- PASSAGE TO READ:
....
Re comments from abusers - they come, and fortunately they go when they find someone / something else to criticise. You'll find that they're the sort of people who'll never put themselves in the firing line - just wait to criticise others. In the office, we refer to them as ab-losers, but don't tell anyone."
All the success in dealing with complaints must have gone to his head. The sad thing is that two simple mistakes have made a big difference to customer perceptions of his web site:
  • The change in design has made it difficult to read
  • The lack of response to the change in design has made him seem intransigent, which is worse.
Of course, it doesn't help when you insult your customer, however misunderstood or provoked. I guess the only redeeming feature about the site at all is that some of the companies do actually respond to the complaints posted there. That's why I like it. I guess I'll just have to go through the hassle of using the site to get the desired response. No one said complaining about poor service was easy.

Sunday, January 21, 2007

HelloPeter web site edits its own complaints

It's incredible. I filed a complaint with HelloPeter complaining that the site was unreadable and it looks disabled. I included a link to the blog article (below) in my complaint.
Now the link has been removed from the article. Do companies have the right to do this, or is it only HelloPteter employees who can do this? I wonder what they are going to do with my new complaint, which refers to this article and the previous one. We'll see.
....
(Items stored)

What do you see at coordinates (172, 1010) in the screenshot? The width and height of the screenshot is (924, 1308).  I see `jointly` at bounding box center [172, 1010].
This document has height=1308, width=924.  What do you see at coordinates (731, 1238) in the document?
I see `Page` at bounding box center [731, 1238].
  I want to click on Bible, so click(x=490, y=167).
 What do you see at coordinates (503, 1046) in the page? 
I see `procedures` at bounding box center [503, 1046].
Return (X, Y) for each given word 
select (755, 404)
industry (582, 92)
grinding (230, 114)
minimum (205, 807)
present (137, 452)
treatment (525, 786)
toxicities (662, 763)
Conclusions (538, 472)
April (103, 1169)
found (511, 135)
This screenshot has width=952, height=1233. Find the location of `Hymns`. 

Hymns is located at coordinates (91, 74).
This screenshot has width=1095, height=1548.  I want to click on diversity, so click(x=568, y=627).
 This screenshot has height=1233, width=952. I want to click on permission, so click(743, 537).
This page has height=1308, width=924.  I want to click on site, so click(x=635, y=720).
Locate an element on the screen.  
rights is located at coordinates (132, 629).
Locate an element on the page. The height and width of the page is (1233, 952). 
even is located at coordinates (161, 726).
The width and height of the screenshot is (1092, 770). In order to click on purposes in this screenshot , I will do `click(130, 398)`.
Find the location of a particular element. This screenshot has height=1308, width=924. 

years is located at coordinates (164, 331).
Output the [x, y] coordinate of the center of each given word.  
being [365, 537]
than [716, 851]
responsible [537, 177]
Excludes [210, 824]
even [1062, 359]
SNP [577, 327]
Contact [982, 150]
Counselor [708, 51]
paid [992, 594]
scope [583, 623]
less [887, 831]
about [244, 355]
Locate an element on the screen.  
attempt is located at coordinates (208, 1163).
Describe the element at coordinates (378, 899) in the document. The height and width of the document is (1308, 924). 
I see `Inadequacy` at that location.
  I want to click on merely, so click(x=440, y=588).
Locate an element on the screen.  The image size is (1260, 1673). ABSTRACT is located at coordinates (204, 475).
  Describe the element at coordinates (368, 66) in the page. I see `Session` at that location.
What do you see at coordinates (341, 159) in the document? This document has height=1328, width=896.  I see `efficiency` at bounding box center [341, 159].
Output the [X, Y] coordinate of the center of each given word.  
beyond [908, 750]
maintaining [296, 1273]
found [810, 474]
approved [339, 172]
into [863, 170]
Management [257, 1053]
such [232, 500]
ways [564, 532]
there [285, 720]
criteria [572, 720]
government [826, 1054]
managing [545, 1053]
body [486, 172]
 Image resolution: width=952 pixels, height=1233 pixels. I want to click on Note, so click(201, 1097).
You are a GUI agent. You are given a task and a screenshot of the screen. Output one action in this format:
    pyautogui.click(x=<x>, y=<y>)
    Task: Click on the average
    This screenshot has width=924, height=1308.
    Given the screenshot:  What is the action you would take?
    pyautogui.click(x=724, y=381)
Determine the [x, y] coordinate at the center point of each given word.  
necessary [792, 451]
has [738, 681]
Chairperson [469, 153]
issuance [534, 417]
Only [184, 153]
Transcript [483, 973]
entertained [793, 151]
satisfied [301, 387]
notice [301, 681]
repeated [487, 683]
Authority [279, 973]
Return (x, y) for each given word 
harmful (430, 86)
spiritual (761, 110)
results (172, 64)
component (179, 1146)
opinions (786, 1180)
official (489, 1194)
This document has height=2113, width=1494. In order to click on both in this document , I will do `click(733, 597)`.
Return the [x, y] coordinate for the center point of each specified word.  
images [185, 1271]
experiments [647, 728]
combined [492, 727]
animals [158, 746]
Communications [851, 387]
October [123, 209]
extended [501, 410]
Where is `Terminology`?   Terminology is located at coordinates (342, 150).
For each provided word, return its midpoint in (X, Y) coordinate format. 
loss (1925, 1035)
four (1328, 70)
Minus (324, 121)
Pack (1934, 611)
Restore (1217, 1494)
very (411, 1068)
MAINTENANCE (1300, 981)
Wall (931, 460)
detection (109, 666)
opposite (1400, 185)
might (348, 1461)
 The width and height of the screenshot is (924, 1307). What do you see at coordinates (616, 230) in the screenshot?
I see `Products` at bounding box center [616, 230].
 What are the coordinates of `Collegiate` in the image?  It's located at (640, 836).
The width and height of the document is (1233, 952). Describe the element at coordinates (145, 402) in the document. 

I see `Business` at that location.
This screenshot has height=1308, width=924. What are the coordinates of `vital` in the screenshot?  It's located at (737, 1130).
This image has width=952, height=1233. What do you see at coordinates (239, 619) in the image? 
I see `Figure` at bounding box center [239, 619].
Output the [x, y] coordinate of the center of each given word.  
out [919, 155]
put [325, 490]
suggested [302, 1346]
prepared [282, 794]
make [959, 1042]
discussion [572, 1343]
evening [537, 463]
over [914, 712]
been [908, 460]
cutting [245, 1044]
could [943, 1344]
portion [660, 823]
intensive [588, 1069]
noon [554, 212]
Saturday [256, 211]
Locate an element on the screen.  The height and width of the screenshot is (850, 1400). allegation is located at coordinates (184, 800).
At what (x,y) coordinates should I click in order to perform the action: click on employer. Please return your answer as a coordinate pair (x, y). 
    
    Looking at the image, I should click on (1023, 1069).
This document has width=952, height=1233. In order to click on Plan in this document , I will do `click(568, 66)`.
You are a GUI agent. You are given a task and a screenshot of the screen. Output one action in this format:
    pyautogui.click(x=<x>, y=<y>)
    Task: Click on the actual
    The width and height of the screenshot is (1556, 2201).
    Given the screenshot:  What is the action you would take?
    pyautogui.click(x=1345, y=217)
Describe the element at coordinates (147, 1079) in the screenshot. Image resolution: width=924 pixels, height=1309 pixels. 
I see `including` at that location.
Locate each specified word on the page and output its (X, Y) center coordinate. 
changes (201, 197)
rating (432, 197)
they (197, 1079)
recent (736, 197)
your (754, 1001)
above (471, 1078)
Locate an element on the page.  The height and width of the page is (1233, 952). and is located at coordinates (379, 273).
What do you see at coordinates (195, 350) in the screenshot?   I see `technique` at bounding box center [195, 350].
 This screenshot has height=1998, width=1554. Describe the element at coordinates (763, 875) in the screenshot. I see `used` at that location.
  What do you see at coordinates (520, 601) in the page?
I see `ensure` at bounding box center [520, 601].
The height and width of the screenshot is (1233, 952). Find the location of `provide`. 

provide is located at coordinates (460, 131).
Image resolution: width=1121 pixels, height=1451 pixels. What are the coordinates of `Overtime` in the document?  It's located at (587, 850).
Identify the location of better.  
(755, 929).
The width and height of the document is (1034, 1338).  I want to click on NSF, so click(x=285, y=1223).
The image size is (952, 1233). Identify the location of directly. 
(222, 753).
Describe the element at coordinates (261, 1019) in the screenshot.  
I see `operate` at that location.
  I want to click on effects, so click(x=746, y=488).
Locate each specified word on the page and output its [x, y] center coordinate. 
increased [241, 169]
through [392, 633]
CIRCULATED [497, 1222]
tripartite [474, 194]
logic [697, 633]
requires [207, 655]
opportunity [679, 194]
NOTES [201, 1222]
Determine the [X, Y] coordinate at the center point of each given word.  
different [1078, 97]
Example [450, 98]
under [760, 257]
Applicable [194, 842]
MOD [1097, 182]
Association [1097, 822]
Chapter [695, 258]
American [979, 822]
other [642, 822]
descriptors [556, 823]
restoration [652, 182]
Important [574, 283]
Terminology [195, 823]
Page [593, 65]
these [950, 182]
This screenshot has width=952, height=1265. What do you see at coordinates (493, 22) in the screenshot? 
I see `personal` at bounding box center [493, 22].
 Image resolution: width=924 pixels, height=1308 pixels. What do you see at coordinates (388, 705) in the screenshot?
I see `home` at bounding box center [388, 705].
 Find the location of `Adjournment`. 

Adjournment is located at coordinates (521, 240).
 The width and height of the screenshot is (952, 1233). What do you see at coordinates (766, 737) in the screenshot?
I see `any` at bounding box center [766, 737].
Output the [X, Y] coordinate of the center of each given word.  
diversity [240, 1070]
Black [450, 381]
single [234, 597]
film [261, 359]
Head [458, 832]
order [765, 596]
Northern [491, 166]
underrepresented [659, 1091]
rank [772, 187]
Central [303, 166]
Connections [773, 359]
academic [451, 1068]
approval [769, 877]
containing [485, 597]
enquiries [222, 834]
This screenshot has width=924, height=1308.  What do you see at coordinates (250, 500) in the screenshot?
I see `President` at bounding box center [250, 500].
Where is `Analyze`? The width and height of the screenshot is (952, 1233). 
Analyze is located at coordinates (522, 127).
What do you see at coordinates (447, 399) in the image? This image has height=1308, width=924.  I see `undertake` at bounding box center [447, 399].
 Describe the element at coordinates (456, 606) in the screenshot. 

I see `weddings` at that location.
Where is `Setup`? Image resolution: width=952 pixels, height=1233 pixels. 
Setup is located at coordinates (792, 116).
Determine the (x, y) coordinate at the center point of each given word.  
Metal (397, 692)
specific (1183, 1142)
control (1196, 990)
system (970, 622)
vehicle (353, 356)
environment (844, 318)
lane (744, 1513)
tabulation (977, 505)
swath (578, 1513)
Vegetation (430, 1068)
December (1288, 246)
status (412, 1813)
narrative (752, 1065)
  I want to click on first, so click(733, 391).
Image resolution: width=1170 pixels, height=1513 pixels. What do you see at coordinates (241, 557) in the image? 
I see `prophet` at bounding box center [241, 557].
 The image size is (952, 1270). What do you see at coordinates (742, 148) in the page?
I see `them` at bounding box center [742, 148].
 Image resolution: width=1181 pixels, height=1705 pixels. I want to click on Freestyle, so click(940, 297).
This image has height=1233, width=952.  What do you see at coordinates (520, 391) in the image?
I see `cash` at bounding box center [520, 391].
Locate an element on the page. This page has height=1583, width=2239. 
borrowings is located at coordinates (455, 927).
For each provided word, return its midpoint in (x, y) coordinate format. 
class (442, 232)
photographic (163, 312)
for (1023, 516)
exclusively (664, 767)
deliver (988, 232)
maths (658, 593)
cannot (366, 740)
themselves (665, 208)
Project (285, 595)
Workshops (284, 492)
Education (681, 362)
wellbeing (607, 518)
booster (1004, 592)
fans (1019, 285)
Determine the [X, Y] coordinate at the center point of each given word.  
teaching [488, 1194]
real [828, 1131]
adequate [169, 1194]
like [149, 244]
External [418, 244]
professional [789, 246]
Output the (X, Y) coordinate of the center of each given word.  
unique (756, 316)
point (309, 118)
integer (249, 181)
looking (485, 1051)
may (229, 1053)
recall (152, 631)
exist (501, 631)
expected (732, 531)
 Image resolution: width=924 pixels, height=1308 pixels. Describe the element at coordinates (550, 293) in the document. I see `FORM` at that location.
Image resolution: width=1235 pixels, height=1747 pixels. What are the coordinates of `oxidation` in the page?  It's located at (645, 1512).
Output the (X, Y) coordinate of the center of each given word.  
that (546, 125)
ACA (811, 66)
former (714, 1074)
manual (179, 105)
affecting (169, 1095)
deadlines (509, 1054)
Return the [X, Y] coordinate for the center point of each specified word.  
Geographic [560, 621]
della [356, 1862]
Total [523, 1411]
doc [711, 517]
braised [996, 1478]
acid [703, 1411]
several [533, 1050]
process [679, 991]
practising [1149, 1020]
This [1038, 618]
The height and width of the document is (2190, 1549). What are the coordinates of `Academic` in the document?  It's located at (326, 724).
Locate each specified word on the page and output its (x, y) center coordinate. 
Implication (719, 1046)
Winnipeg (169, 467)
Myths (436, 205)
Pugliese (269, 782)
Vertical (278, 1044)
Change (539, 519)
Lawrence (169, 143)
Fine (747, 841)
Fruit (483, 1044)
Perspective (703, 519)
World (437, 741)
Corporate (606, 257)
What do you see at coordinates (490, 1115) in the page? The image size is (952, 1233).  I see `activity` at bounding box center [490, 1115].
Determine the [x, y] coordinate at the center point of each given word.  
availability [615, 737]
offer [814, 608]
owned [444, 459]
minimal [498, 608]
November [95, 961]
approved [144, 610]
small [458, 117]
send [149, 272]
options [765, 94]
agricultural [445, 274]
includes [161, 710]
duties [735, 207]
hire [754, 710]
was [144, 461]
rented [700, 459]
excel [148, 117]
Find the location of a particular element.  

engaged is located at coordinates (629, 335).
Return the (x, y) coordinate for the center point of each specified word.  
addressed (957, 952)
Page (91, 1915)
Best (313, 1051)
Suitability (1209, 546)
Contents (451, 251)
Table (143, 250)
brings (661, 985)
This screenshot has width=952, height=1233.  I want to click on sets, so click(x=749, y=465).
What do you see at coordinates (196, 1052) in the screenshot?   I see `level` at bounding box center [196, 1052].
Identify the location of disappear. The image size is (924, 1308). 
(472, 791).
....
- EXERCISE REQUIREMENTS:
According to the HelloPeter blog post, what did the writer include in the complaint filed with HelloPeter? The lines above are separate material from the HelloPeter blog post.

- RESULT FOR THIS EXERCISE:
A link to the blog article.